- **Provided passage**

** start **

1-Dimensional data processing using Torcharrow
Similar to the pandas Series, Torcharrow supports single-dimensional data processing by using the Column function. So let us see how to process data using the Column function of Torcharrow.
Creating a column
col1=ta.Column([1,2,3,4,5,None]) col1

The Column function of Torcharrow has to be created using the Torcharrow instance and the Torcharrow column considers the value as integer values which reduces the memory occupancy and the Torcharrow Column function has the ability to retrieve the count of null values in the output along with the length of the Column and the datatype of that Column.
Common column operations
In the beta release of Torcharrow, there are two operations being supported by the Column functions and they are as shown below.
Computing the length
The length of the Column can be computed using the “len” function which provides information on the number of rows in the data frame.

** end **

- **What you should do**
Reproduce word for word the stretch of the Torcharrow passage from "Creating a column" through "as shown below.". Work from the Torcharrow passage alone.

- **Record extracts**
** start **

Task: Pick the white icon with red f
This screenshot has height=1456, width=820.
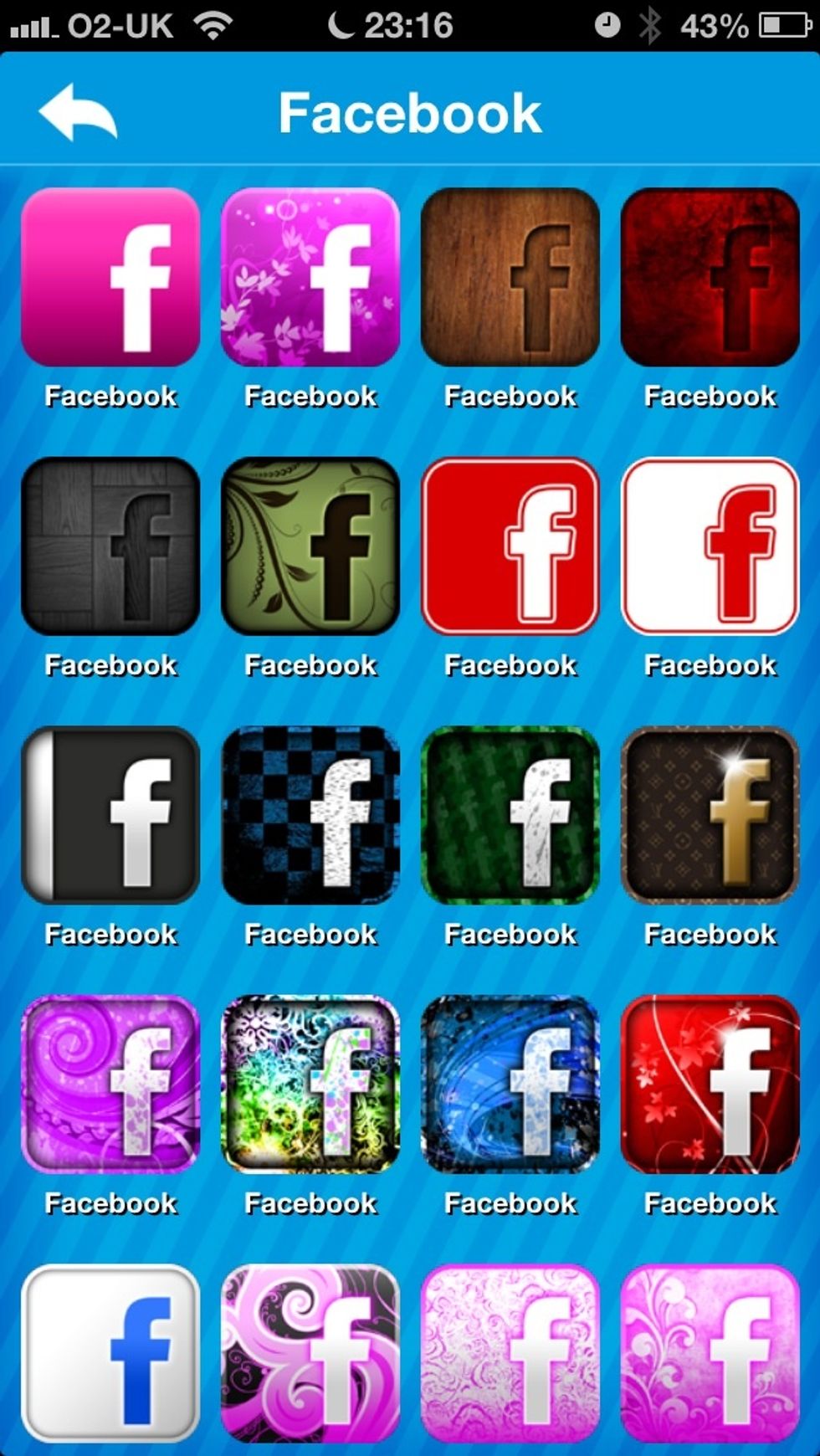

** end **
** start **

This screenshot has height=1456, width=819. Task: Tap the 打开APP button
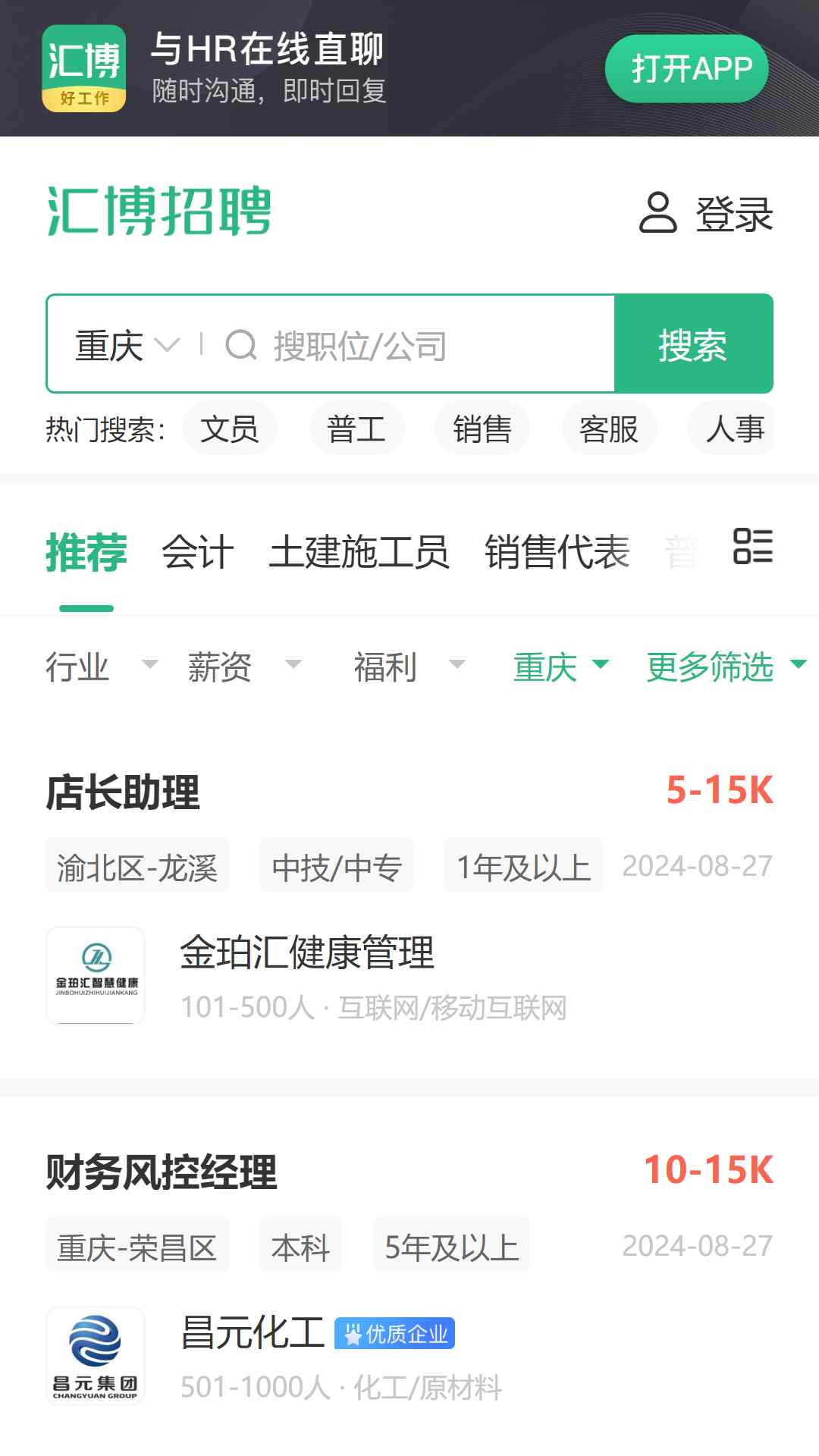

** end **

- **Reply to the exercise**
Creating a column
col1=ta.Column([1,2,3,4,5,None]) col1

The Column function of Torcharrow has to be created using the Torcharrow instance and the Torcharrow column considers the value as integer values which reduces the memory occupancy and the Torcharrow Column function has the ability to retrieve the count of null values in the output along with the length of the Column and the datatype of that Column.
Common column operations
In the beta release of Torcharrow, there are two operations being supported by the Column functions and they are as shown below.